▶ **Work order**:
Set down each line of the data below exactly as it stands, dropping the pictures.

▶ **The records**:
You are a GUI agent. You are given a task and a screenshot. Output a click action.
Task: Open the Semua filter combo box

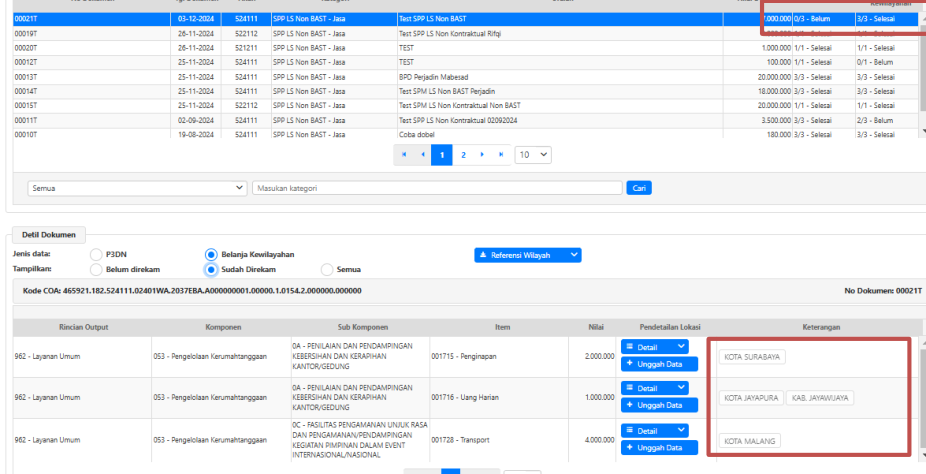pyautogui.click(x=137, y=188)
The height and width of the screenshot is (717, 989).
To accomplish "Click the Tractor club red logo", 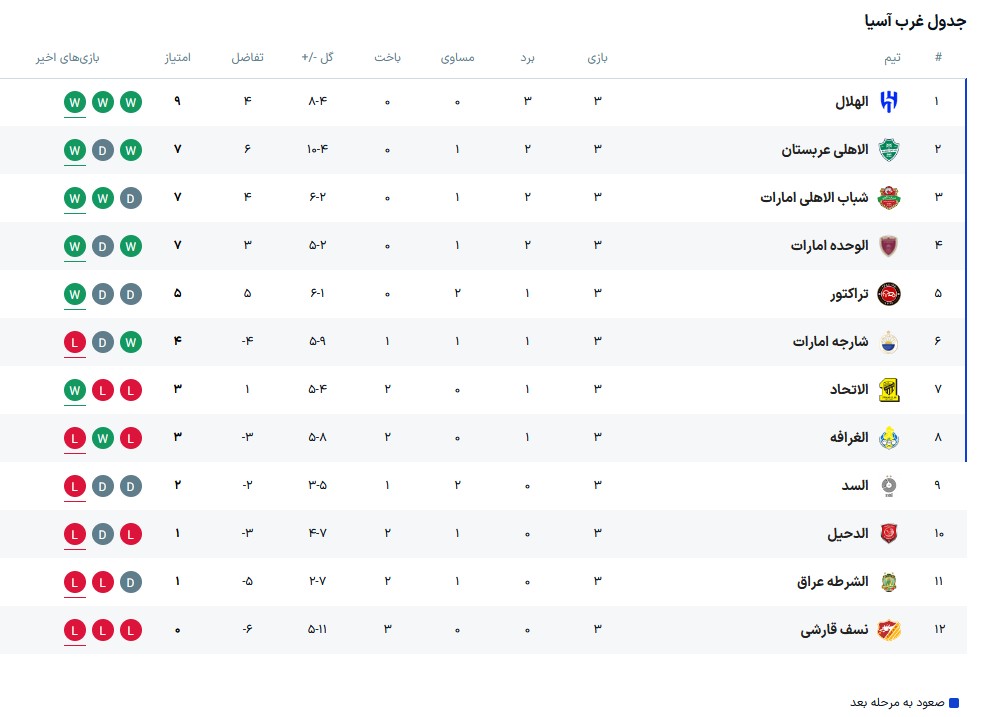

▶ **Exercise answer**:
You are a GUI agent. You are given a task and a screenshot. Output a click action.
Task: Open the Semua filter combo box

pyautogui.click(x=137, y=188)
The height and width of the screenshot is (717, 989).
To accomplish "Click the Tractor club red logo", 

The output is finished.